Though the U.S. is still trying to push students to absorb more science, technology, engineering, and mathematics (STEM) subjects, the U.S. Space & Rocket Center in Huntsville, AL—aka Rocket City—has been steering hopeful scientists for decades, since opening the doors to Space Camp in 1982. Space Camp is a STEM education fantasy world, in which kids in attendance experience days of STEM learning wrapped into intensive space exploration and rocketry know-how.

All Space Camp photos courtesy of Lauren Barack.
Here in Rocket City, students have come with their parents over Labor Day weekend to take part in the experience of a lifetime. In the heat of the Alabama sun, students set their rockets on a launcher and take cover. One by one the sticker-covered cardboard tubes shoot up above a tree canopy, each a successful launch, a sign their construction is true.
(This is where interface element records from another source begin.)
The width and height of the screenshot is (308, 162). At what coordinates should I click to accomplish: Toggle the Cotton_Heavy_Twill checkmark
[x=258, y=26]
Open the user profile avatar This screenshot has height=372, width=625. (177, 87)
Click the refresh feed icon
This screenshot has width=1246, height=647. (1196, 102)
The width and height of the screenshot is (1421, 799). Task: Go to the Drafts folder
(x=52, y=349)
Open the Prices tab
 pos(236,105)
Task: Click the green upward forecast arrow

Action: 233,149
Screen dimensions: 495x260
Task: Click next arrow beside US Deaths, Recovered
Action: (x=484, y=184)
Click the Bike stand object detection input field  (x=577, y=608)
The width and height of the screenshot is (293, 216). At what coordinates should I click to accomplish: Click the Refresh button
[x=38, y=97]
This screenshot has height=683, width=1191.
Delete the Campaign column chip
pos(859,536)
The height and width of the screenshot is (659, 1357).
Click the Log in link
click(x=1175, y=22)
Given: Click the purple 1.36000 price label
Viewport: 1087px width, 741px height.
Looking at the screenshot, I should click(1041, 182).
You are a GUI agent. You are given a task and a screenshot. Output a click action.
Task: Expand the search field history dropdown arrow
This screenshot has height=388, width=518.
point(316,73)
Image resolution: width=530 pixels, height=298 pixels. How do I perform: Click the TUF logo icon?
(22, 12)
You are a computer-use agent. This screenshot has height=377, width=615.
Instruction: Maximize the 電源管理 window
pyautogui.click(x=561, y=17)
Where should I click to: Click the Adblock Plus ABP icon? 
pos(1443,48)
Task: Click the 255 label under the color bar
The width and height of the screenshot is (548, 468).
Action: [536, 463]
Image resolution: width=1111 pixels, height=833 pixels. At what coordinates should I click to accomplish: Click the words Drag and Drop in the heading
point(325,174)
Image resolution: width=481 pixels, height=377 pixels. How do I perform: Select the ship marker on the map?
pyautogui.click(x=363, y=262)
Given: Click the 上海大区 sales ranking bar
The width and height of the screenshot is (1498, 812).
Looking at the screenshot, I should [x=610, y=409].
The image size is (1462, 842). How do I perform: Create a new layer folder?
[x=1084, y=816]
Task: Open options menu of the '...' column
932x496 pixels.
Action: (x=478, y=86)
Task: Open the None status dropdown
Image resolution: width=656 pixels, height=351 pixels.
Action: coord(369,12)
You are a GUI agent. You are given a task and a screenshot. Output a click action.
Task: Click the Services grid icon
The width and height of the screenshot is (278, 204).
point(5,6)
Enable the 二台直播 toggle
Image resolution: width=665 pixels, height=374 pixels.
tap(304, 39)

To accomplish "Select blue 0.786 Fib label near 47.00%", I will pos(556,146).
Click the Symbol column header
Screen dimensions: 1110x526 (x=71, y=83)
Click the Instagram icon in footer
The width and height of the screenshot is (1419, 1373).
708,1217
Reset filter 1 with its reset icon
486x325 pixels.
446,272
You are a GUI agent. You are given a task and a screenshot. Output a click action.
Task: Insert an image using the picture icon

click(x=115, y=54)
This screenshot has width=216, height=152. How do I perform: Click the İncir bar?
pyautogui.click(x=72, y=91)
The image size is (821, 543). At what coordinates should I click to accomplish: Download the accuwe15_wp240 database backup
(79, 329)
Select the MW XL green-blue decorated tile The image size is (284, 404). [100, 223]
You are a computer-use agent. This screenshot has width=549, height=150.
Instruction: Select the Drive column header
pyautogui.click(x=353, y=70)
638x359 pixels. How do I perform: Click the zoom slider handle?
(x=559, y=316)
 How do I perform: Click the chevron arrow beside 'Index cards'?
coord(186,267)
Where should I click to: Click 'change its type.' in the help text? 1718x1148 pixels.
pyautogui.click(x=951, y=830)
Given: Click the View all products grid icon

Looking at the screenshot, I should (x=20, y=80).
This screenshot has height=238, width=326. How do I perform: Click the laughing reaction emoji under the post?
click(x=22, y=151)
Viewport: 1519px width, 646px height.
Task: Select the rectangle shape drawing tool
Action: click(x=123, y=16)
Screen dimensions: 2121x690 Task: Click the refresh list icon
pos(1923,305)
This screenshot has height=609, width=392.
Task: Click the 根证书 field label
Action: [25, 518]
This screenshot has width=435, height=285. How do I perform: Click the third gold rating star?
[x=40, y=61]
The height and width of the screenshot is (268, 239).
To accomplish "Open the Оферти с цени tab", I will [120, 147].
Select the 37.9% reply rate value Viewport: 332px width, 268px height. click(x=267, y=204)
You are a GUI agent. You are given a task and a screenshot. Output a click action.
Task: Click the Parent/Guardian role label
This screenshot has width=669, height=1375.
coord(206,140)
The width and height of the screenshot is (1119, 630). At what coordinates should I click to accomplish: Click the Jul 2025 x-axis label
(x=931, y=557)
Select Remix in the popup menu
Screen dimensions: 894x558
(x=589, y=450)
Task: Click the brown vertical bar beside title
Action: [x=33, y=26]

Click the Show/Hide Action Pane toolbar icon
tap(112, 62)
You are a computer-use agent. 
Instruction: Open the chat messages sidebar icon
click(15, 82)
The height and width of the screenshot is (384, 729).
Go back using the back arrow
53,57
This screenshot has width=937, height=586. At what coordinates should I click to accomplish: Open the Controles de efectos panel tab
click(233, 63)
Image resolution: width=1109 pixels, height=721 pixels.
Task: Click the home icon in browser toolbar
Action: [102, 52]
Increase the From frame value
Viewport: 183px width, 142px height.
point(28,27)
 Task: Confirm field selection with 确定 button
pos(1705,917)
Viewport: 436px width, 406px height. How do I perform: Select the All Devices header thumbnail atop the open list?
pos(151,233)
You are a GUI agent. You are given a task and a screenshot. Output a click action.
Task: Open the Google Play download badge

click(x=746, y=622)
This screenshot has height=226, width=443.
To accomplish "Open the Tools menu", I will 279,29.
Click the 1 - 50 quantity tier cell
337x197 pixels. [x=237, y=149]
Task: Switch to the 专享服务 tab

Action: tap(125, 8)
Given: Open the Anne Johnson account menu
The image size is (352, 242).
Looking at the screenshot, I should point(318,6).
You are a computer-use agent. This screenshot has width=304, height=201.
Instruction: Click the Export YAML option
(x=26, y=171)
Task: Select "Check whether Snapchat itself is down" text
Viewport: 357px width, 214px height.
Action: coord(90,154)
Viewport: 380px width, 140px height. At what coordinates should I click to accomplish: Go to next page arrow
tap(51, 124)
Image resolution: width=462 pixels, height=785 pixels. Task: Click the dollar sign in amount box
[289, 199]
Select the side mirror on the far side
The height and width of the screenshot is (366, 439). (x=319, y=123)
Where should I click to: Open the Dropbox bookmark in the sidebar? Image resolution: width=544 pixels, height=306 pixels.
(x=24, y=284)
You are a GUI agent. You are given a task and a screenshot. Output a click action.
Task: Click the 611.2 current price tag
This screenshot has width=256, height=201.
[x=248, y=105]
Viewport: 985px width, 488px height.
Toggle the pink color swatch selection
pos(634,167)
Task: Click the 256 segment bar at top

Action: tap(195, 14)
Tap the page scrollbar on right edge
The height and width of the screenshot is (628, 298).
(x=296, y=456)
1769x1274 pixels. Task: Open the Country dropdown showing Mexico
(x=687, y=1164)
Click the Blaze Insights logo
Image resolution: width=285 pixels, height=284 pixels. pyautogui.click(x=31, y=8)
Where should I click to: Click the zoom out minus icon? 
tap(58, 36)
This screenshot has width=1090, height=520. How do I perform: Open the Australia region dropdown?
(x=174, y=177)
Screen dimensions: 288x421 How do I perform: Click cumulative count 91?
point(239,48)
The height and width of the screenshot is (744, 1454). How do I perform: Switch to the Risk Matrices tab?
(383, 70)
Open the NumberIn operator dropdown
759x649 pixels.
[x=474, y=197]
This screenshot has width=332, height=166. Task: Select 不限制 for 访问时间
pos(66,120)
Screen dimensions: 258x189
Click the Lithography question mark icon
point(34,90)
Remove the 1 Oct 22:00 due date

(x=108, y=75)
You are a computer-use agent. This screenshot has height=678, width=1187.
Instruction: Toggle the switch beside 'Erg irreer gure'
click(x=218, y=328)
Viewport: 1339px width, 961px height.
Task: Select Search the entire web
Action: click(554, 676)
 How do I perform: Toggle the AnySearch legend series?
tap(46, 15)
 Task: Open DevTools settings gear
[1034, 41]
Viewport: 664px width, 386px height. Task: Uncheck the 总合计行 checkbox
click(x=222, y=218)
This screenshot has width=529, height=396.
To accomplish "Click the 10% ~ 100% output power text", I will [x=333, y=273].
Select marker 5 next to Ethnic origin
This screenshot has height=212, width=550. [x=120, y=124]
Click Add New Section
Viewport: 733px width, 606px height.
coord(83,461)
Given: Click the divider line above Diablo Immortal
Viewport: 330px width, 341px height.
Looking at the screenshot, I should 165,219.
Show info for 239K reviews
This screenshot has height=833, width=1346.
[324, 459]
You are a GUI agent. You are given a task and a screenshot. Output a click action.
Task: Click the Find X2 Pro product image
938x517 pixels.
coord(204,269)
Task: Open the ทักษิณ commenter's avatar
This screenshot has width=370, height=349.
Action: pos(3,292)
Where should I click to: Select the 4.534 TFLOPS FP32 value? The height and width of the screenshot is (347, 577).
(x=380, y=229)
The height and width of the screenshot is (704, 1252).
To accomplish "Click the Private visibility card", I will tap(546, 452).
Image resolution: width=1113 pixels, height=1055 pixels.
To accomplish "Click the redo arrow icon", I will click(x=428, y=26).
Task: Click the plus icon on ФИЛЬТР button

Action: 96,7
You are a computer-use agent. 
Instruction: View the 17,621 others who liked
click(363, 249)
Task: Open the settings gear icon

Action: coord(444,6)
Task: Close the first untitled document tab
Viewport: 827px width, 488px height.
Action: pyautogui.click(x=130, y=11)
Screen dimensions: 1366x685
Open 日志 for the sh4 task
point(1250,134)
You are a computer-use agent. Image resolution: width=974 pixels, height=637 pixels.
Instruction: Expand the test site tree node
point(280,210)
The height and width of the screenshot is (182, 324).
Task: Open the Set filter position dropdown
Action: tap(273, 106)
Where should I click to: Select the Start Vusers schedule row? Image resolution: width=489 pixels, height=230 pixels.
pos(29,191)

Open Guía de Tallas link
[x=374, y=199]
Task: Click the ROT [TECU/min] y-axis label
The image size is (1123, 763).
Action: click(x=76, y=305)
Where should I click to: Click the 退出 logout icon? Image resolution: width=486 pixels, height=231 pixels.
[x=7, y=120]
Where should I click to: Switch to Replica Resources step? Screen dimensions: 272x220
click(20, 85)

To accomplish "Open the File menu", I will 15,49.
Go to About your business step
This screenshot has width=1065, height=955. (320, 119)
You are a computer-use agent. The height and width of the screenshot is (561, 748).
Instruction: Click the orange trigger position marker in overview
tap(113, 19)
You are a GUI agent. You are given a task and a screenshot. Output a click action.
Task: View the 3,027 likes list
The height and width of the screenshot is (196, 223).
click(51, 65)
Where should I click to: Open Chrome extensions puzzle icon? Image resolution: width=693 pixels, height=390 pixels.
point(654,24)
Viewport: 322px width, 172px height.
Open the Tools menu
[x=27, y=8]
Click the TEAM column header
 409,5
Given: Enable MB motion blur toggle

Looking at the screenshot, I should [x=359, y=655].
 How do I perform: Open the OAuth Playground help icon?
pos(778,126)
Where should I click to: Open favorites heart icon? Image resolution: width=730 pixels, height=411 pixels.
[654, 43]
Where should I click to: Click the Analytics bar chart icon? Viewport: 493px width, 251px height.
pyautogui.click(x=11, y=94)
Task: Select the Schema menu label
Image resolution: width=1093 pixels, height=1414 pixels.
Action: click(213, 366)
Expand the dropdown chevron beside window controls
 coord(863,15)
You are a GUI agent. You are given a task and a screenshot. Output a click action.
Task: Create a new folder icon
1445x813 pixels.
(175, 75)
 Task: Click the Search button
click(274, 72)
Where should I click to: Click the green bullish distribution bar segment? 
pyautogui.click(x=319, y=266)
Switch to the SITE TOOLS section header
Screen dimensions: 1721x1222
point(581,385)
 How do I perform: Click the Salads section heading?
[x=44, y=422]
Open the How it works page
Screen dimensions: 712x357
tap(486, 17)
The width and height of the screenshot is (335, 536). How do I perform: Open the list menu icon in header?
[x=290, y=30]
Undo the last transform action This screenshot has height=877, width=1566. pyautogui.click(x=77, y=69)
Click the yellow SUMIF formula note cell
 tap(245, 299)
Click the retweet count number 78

Although a camp, everything is geared toward space science. Bathrooms? Renamed Waste Management. Students sleep in bunk beds in the Habitat. And instead of a camp mascot, Pathfinder (yes, that Pathfinder) stands guard attached to an MPTA-ET external tank, plus two Advanced Solid Rocket Booster casings—the only complete full-scale Space Shuttle on display in the world.
The facility is the vision of Edward O. Buckbee, first director of what is now the U.S. Space & Rocket Center, who recalls a discussion with Dr. Wernher von Braun, former head of the Marshall Space Flight Center, who had also appointed Buckbee into his position. “We have band camp, football, cheerleading,” Buckbee recalls von Braun as saying. “Why don’t we have space camp?”
Buckbee agreed, and launched the program which today boasts an extraordinary success rate at inspiring students into further STEM exploration.
With more than half a million students having attended Space Camp from around the globe, 93 percent report they’ve taken more science classes, particularly physics and chemistry, with 91 percent reporting they’ve taken more math, according to Space Camp statistics.
Huntsville earned its moniker, Rocket City, for designing and building rockets at the Marshall Space Flight Center. Think modules for the International Space Station and designs for the new Space Launch System, which is one day meant to send astronauts back into space. Inside Space Camp, just an 11-minute car ride away, students are learning building blocks that may take them thousands of miles into deep space on those very rockets.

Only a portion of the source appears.